Gazetecinin kılığı sorunu
Gazeteci yaptığı işin tabiatı gereği biraz dağınık bir insandır.
Gerçi içimizde ‘hastalık’ derecesinde tertipli olanlar da vardır ama erkeklerin büyük çoğunluğu tıraşsız gezmeyi, ceplerimizde parça bölük bir tomar kâğıtla dolaşmayı, ütüsüz bol pantolonlar ve sayısız cebi olan yelekler giymeyi severiz. Kız arkadaşlarımız da erkekler gibidir. Blucin giymeyi, içleri karmakarışık bavul yavrusu çantalarla dolaşmayı tercih ederler.
Ankara bürolarında çalışanlar kentin genel havasına uygun olarak daha kuralcıdırlar. Kravat takarlar, tayyör giyerler, daha tertipli görünürler ama ruhlarındaki dağınıklığı her hareketlerinde kolayca görebilirsiniz.
Şimdi nerede okuduğumu hatırlamadığım eski bir metinde gazeteci ‘omuzlarında kepekler olan, kravatından öğlen ne yediği anlaşılan, cepleri heybe gibi bollaşmış ceketler giyen, dudağının bir kenarından sigara sarkan ve külünü üstüne döken’ insanlar olarak tanımlanıyordu.
Son günlerde iki olay gazetecinin ‘nasıl giyinmesi gerektiği’ tartışmalarını meslektaşlarımız arasında gözde bir konu haline getirdi.
Bir tanesi Serdar Turgut’un anlattığı bir öyküydü. Benzerlerine ülkemizde de sık rastlandığından olay Amerika’da da meydana gelmiş olsa bizleri etkiledi. Diğeri ise Basın Kartları Komisyonu’nun ‘türbanlı’ gazetecilere basın kartı vermeyi reddetmesiydi.

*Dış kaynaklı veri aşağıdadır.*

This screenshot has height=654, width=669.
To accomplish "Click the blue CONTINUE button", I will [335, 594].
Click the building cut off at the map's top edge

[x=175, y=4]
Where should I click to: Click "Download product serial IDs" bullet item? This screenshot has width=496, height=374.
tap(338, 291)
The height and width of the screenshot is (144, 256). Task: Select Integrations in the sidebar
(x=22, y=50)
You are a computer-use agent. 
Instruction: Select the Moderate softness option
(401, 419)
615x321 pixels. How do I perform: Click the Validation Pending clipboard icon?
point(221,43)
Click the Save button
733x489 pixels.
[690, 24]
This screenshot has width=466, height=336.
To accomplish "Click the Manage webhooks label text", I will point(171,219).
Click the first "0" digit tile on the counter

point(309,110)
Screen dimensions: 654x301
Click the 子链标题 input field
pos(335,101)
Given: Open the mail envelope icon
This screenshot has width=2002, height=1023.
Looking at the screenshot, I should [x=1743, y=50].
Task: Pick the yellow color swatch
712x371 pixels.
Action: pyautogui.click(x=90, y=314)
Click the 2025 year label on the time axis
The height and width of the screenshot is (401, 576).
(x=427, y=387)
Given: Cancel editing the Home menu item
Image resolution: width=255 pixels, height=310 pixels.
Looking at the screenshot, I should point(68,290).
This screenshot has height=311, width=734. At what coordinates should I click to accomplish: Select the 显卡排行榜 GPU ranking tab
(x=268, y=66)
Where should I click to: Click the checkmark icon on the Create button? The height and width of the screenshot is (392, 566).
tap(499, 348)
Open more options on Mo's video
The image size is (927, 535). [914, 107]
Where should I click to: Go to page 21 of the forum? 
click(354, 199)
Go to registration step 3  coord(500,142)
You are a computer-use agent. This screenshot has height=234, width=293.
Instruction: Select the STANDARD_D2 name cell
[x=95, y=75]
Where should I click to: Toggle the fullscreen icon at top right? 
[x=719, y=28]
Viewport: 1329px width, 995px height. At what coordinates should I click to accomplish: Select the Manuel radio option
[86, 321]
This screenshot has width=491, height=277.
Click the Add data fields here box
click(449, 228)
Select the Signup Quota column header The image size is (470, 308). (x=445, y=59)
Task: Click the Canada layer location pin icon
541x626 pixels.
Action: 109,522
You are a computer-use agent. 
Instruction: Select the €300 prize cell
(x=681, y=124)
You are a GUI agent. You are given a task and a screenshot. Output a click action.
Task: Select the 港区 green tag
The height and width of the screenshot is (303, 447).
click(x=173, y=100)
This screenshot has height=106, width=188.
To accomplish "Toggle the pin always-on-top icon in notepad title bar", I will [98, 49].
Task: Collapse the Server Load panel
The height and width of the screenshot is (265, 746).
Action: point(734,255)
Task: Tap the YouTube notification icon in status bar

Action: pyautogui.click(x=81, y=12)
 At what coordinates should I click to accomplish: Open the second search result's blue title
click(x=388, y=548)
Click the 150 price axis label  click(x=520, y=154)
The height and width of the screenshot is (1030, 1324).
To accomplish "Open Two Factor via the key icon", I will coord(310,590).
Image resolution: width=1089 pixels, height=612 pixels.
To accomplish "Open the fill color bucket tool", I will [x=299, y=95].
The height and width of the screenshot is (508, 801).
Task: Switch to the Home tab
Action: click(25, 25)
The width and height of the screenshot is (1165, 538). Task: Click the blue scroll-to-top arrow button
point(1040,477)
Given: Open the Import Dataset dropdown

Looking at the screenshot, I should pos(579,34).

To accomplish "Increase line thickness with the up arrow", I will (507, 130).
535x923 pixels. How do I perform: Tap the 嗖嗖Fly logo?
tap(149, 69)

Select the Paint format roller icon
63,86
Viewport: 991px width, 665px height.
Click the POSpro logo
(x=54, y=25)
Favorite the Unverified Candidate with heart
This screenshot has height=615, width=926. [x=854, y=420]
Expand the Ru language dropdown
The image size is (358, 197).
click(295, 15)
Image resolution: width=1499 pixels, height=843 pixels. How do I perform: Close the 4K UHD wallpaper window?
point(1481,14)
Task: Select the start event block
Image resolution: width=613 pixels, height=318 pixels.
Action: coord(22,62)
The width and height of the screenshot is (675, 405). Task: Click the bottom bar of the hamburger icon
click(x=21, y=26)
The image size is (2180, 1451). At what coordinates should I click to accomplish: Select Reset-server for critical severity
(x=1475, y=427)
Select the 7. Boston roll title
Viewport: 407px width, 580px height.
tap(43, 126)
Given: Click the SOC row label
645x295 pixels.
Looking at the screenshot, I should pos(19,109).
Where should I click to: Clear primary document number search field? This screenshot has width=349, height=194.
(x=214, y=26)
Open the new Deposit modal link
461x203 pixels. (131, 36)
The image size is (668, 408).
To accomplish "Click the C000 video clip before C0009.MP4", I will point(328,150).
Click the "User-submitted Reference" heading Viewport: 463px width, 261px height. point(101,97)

Amerika’daki olay özü itibariyle bir ‘cinsel taciz’ konusuydu aslında. The Washington Post’un polis muhabiri olan bir kadın gazeteci haber kaynağı olan bir polis müdürü tarafından cinsel tacize uğradığını söyleyerek basın kuruluşlarını ve kendi gazetesini bu duruma tepki göstermeye çağırdı.
Sahibi bir kadın olan Post’un ‘maço’ yönetiminin buna yanıtı benim kişisel olarak kanımı donduruyor. Muhabire kılık kıyafetinin çok açık olduğu ve böyle tacizlerle karşılaşmak istemiyorsa daha kapalı şeyler giymesi gerektiği söylenmişti.
Tipik bir ‘sen de kaşınmışsın kardeşim’ havası sizin anlayacağınız… Benzerlerine tecavüz kurbanı birçok kadının maruz kaldığı aşağılık maço bir tavırdı bu ve cinsel taciz ile bir kadının istediği gibi giyinme hakkı arasındaki çok kalın çizgiyi yok sayıyordu.
Tecavüz kurbanı kadınların özellikle polis ve mahkemelerde kendilerine yönelik ‘sen de kaşınmışsın’ tavrından çok olumsuz etkilendikleri ve bu yüzden birçok tecavüz kurbanının polise bile gitmeye cesaret edemediği bilinen bir gerçek. Bu tavırla en çok mücadele etmesi gereken gazetecilerin kendi içlerindeki bir soruna böyle yaklaşmaları toplumdaki maço ahlak anlayışının köklerinin aslında ne kadar derinlerde olduğunu gösteren bir örnek.
Gazete yönetimleri kendi çalışanlarının kılık kıyafetlerini bazı kurallara bağlama hakkına elbette sahipler. Ancak böyle kurallar olsa bile buna aykırı davranması bir kadının cinsel tacize uğramasını mazur gösteremez.
Bizdeki olaya gelince… Gazetecilerin çalışma şartlarını düzenleyen kanun gazeteciye, çalıştığı işyeriyle politik görüş ayrılıklarına düşme durumunda istifa ve tazminat alma hakkı tanıyor. Ayrıca mesleğimizin gelenekleri de gazetecinin siyasi bir görüşe sahip olma, bu görüşü savunma hakkını tanıyor. Nitekim gazete yazarları arasında siyasi parti genel başkanları bile var ama kimsenin aklına ‘siyasi bir tavrınız var’ gerekçesiyle ellerinden basın kartlarını almak gelmiyor. Ama iş bu siyasi görüşü türbanla ifade etmeye gelince cadı kazanları kaynatılıyor ve gazetecinin ‘gazeteciliği tanınmıyor’. Gazetecinin çalıştığı kurum ve kendi vicdanı dışında kimsenin karışmaya hakkının olmadığı bir alana tecavüz ediliyor.
Bunun demokratik ve ahlaki bir karar olduğunu söyleyebilir misiniz?